Liverpool, que en aquellos años no llegaba a los 400 mil habitantes, aunque no por ello era menos importante en términos de desarrollo industrial, sufría una terrible crisis económica, misma que estuvo a un tris de llevarla a declararse en quiebra, debido al cierre de muelles e industrias, con la mayor tasa de desempleo del Reino Unido y los consecuentes conflictos y violencia política y social. Al final, después de varios meses, el gobierno de la señora Thatcher inició el rescate con fuertes inversiones y préstamos, en un proceso que no acaba de concluir después de 40 años. El trance de ver a una ciudad que se declaraba en bancarrota me hizo pensar en el proceso que vivimos ahora.
Se me ocurría si México no pudiera declararse en quiebra, aunque me queda claro que las naciones no se declaran en quiebra, como pudo ocurrir en Liverpool en 1985. De hecho, no llegó a hacerlo. Antes de que ocurriera llegó el rescate del reino. Pero en México no tenemos un soberano que nos rescate. El fantasma de Palacio, por lo menos, no. Él está preocupado por las elecciones del año entrante, su única ocupación. A él no le interesan los muertos que ha traído la pandemia, ni los millones de empleos perdidos por la crisis económica, ni las cientos de miles de quiebras de empresas que está dejando la crisis. A él sólo le preocupa quedar bien con su amigo el presidente Trump, a quien tanto se parece.
No se le escucha preocupado, ni empático con el pueblo que lo eligió y que ve morir todos los días sin que sea capaz de brindarle unas palabras de consuelo. A él no le preocupa la crisis; vive convencido de que con su sola llegada al poder el pueblo está no digamos feliz, sino feliz, feliz, feliz. Tampoco la criminalidad, desbordada; ni ver cómo se pierden territorios en manos del narco.
El presidente deambula por su palacio, solo, ausente, y suelta discursos en cada rincón, como una admonición, un conjuro que elimine de una vez por toda la realidad que se niega a ver, y que comienza justo a las puertas de Palacio donde cada mañana se congregan más y más grupos de ciudadanos reclamando atención. Unos medicinas para sus hijos con cáncer, otros empleos, apoyos, justicia, libertad, es decir lo que han perdido.

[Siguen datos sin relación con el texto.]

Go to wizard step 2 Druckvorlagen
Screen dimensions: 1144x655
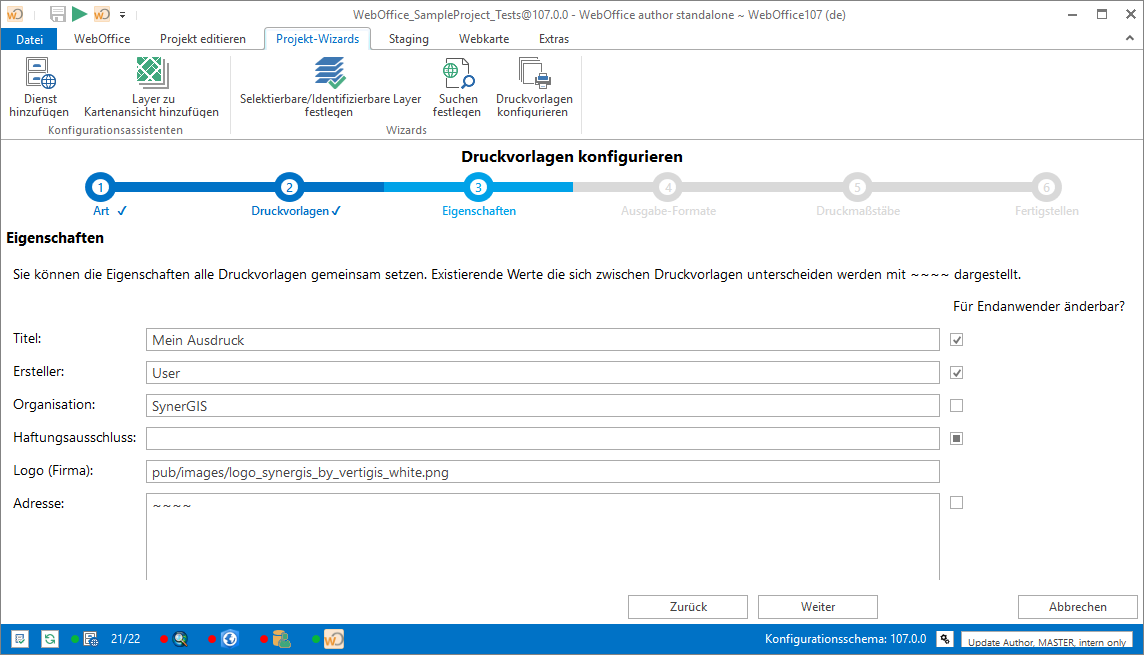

La realidad es ese universo hostil (Territorio Comanche) en que se le ha transformado al presidente el Teatro Fantástico de Cachirulo en el que vive. Un territorio donde grupos de damnificados, que en su universo no existen, no pueden existir, le reclaman airadamente sobre sus demandas: madres de desaparecidos, familiares de víctimas de todo tipo de violencia; por sus promesas incumplidas. Un territorio, decía, hostil, que cada día crece en su número y audacia y que un día de éstos puede acabar en tragedia, ante el silencio del fantasma que ha limitado su reino al patio principal de palacio, con fuente, eso sí.
Y pensaba que es una pena que, como señalaba al principio, un país no pueda declararse en bancarrota. Seguro le vendría como anillo al dedo.